(Stored items)
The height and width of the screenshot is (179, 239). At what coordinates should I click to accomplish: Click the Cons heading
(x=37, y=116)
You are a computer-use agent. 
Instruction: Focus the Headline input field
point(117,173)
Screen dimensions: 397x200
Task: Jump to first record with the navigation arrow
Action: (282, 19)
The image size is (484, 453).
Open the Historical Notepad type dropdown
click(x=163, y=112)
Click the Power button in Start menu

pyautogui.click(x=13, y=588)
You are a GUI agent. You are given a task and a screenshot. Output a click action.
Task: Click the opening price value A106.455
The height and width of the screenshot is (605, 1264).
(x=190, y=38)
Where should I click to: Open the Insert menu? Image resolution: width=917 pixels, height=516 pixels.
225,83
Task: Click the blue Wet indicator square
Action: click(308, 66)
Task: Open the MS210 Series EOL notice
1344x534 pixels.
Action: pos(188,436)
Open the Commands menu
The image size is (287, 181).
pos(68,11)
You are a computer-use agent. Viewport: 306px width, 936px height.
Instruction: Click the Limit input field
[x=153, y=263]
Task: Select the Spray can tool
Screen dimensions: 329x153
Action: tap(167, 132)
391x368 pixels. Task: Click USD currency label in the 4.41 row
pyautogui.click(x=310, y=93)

-- What you will do --
Output only the lines from the one with "Screen dimensions: 329x153" through the last line of the entries above; please keep them exact.

-- Output of the task --
Screen dimensions: 329x153
Action: tap(167, 132)
391x368 pixels. Task: Click USD currency label in the 4.41 row
pyautogui.click(x=310, y=93)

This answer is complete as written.